» What to work on: Could you filter the records below and keep only the lines with the word "user"?

» Exercise data:
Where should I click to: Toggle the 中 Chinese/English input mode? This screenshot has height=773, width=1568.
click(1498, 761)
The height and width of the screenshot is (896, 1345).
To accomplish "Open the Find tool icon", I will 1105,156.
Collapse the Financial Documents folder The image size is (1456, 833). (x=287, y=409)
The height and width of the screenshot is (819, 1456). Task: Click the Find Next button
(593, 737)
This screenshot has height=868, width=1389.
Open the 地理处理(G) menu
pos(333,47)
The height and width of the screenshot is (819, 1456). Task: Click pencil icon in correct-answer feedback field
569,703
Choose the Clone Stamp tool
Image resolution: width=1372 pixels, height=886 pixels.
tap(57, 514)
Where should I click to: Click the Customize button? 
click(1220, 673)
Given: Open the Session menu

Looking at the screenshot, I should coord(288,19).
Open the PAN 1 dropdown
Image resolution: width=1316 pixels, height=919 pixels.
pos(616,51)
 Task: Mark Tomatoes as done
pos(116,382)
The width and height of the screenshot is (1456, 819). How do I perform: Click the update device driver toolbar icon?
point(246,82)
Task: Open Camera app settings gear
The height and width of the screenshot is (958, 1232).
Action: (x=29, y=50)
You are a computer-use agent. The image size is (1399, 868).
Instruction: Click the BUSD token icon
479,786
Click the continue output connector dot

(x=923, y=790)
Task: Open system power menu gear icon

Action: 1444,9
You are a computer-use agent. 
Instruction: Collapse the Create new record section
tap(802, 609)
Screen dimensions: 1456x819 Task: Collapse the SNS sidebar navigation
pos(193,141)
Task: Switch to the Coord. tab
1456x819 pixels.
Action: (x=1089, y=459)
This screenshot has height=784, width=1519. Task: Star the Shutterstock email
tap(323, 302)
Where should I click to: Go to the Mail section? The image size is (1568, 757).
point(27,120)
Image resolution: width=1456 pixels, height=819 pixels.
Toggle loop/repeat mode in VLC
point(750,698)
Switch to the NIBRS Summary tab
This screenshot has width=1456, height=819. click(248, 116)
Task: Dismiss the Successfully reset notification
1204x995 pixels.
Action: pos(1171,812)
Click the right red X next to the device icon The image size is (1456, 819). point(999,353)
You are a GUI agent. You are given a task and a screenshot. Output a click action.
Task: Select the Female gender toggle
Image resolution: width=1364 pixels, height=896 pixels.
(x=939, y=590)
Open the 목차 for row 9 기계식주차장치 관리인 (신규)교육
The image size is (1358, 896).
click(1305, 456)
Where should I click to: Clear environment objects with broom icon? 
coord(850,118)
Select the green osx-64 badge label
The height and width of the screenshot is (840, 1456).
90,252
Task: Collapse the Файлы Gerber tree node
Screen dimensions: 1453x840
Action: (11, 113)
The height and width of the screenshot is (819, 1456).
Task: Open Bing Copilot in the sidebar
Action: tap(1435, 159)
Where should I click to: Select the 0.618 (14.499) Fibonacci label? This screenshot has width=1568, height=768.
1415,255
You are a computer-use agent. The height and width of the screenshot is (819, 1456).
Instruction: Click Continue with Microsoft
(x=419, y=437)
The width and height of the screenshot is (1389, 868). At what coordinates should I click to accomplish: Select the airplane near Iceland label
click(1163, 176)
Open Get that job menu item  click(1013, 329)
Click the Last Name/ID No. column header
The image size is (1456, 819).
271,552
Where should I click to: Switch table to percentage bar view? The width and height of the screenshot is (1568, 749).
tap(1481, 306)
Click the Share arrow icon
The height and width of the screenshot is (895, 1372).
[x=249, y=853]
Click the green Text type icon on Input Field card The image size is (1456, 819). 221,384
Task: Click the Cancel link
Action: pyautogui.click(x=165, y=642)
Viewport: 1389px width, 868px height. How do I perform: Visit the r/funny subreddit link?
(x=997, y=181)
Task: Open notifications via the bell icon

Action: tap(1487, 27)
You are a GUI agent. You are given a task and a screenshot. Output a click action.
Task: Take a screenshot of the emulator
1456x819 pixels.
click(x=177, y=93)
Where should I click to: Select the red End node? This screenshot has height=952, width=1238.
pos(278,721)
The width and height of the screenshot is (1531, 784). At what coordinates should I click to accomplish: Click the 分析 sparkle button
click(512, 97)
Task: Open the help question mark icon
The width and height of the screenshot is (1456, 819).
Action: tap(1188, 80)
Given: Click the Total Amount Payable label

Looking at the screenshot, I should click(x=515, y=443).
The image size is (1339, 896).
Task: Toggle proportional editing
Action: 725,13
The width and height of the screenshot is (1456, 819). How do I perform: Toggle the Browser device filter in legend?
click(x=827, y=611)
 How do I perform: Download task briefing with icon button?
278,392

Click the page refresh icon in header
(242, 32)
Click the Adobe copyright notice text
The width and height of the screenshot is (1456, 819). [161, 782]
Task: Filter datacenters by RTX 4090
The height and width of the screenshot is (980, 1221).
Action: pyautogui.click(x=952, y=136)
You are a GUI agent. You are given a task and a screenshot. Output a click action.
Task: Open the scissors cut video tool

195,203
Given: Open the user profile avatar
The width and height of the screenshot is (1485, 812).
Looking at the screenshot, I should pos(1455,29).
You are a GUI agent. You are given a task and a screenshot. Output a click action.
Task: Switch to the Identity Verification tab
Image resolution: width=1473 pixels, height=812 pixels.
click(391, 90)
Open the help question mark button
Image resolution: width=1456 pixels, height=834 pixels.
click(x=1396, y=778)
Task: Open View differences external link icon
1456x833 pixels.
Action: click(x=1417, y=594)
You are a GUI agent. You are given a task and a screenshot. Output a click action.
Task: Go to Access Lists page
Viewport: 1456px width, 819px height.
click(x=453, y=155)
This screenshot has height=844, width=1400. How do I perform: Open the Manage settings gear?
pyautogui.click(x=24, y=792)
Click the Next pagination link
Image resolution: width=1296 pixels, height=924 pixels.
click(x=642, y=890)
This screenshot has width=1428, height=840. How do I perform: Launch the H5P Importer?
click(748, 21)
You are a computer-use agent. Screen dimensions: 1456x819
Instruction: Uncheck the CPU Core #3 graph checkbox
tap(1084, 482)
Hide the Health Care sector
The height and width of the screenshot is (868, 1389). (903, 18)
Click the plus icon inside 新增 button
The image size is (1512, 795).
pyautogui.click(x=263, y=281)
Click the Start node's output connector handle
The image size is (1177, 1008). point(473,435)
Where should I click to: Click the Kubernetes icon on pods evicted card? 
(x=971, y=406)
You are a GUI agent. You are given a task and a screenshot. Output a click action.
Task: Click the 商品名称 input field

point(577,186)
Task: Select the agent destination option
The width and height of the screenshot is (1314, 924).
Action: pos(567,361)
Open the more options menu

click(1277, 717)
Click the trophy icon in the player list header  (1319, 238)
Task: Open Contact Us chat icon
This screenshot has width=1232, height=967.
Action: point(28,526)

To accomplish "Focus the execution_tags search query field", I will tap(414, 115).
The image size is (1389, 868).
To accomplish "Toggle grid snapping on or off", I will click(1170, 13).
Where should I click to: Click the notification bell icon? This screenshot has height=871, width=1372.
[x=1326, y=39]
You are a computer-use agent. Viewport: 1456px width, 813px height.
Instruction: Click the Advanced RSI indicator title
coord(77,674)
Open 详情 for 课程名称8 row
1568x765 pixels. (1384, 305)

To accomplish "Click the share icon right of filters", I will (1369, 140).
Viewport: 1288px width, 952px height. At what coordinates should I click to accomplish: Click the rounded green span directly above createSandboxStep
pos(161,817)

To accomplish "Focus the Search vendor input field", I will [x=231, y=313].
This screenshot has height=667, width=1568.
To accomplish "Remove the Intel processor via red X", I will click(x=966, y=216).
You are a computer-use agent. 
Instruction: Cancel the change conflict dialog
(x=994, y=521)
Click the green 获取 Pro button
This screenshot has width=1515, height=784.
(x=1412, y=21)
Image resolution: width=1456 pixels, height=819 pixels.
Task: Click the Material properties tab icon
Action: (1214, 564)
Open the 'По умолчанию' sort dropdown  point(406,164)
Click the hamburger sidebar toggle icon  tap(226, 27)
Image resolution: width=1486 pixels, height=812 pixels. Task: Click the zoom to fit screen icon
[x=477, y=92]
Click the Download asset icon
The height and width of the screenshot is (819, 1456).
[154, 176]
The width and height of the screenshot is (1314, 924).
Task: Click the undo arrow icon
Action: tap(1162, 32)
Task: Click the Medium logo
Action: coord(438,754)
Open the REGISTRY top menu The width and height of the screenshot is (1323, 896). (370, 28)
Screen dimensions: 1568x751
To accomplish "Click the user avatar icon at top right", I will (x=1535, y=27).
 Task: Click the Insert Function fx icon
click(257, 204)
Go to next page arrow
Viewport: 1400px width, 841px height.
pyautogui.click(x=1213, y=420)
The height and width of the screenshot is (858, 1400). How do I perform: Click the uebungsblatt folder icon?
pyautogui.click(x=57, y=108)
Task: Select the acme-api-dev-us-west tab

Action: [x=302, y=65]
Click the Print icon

» Final answer:
Given: Open the user profile avatar
To accomplish "Click the user avatar icon at top right", I will (x=1535, y=27).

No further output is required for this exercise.